By taking certain precautions, a county hospital can dramatically reduce the risk of possible liability for terminating an independent contractor physician’s contract to provide emergency room services. That seems to be the primary message of a recent Eighth Circuit Court of Appeals decision.

A county hospital in Monticello, Arkansas entered into a contract with a professional services corporation (the “Corporation”) for staffing the emergency room. The Corporation then executed separate independent contractor agreements with physicians to provide ER services. Thus, the physicians had no direct contractual relationship with the hospital. Both contracts provided that the hospital had an unqualified right to remove ER doctors and stated that removal “is not subject to the review provisions in the Medical Staff Bylaws.”

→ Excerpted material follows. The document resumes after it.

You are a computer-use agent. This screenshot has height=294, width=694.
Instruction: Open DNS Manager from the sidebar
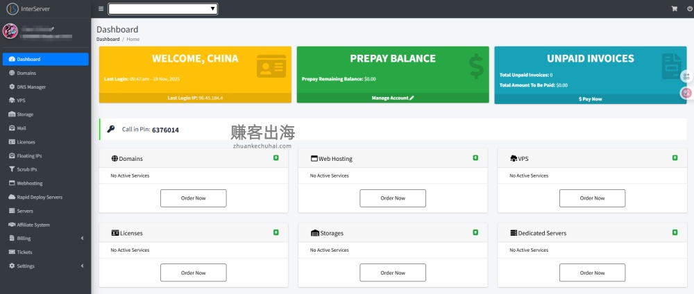tap(31, 87)
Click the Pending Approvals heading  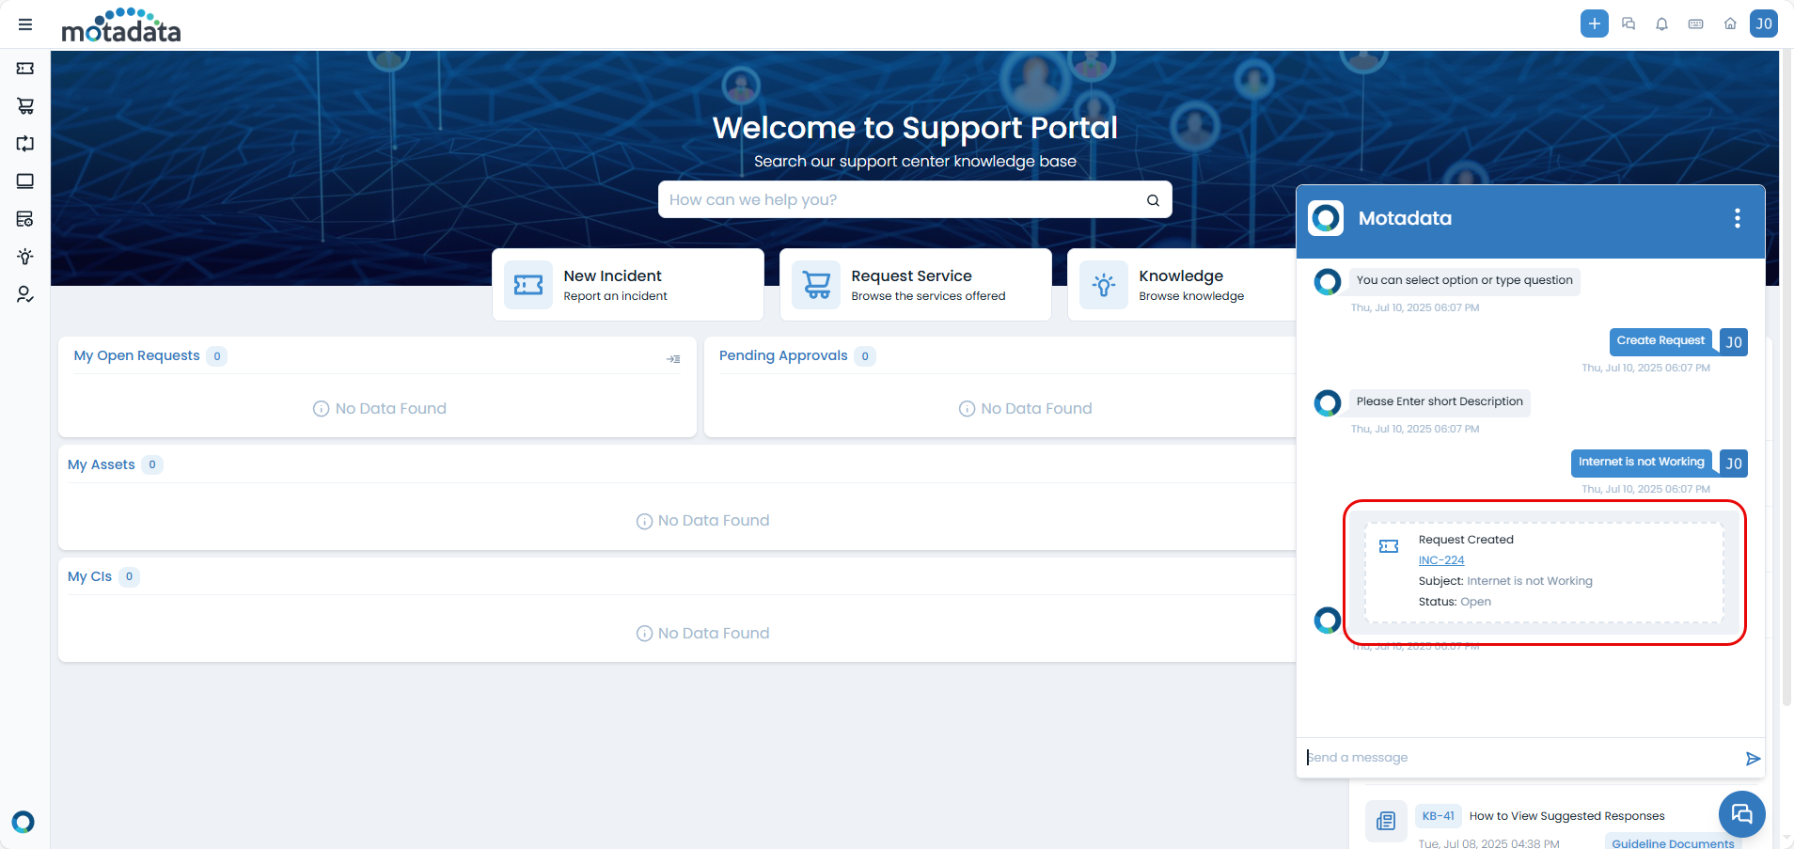783,355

Dr. Schueller was an emergency room physician at the hospital who had entered into an independent contractor agreement with the Corporation. Allegedly as a result of patient complaints about him, the hospital exercised its peremptory right to remove him. He sued the hospital for deprivation of his property (his supposed right to practice medicine at the hospital) without “due process” and for tortious interference with his contractual relations. Summary judgment was entered for the hospital and was affirmed on appeal. The appellate court ruled against the physician because he was not a party to a contract with the hospital, and because both the hospital’s contract and his with the Corporation stated expressly that removal was at the sole discretion of the hospital. Schueller v. Goddard, No. 09-3047 (8th Cir., Feb. 1, 2011)

The lesson of this case is that a public hospital apparently can minimize the risk of litigation over the propriety of removing an independent contractor physician’s privilege to practice at the hospital by the simple expedients of (a) contracting with a separate entity to provide doctors who have entered into an agreement with that entity rather than with the hospital directly, and (b) making sure that the documents contain appropriate exculpatory language. Although the decision relates to a public hospital, the reasoning probably is applicable to private hospitals as well (while “due process” ordinarily is not required when a non-governmental body terminates a contract, a court might deem a hospital’s receipt of federal and state funds to result in imposition of that obligation). The recent case does not deal with the permissibility of removal of a physician in violation of employment discrimination laws or with the question of whether it would be actionable if the termination was the result of a conspiracy among doctors practicing at the hospital to eliminate a competitor.